Postaccident examination of the wreckage found numerous holes torn in the wing fabric and several repair patches were identified on the fabric. Testing with a Bettsometer fabric tester determined that the fabric had deteriorated due to exposure to sunlight and that its strength was below the manufacturer’s recommendations for flight. A manufacturer’s representative stated that the pilot had contacted him several weeks before the accident and ordered a new replacement wing, which indicates that the pilot was aware of the fabric’s deteriorated condition.

The maximum takeoff gross weight for the aircraft was 903 pounds. An estimate of the aircraft's weight at takeoff indicated that it was about 121 pounds overweight. This excess weight increased the load on the aircraft’s wing and likely contributed to the failure of the fabric.
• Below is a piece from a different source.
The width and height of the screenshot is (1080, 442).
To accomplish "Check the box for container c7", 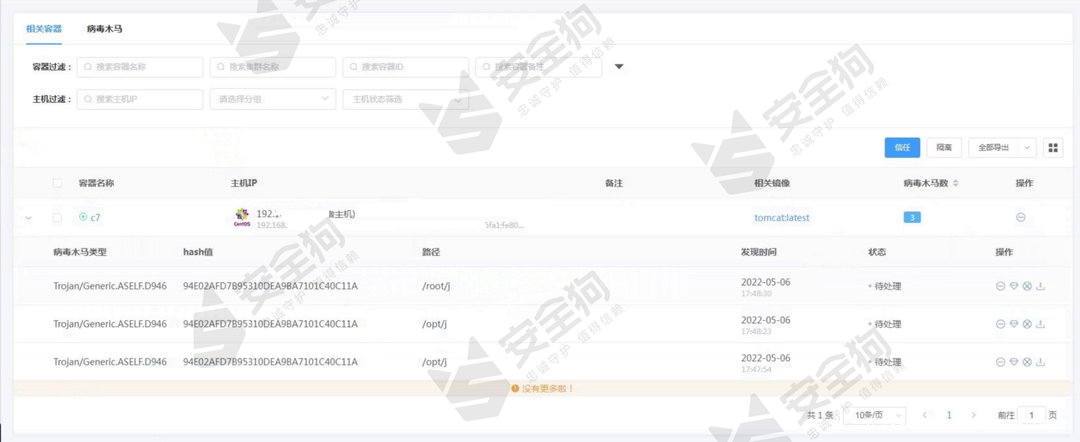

The National Transportation Safety Board determines the probable cause(s) of this accident to be:

The pilot's continued operation of the aircraft with deteriorated wing fabric and his aggressive maneuvering at low altitude, which resulted in the right wing fabric’s failure during flight. Contributing to the accident was the pilot's loading of the aircraft in excess of the maximum gross weight limit.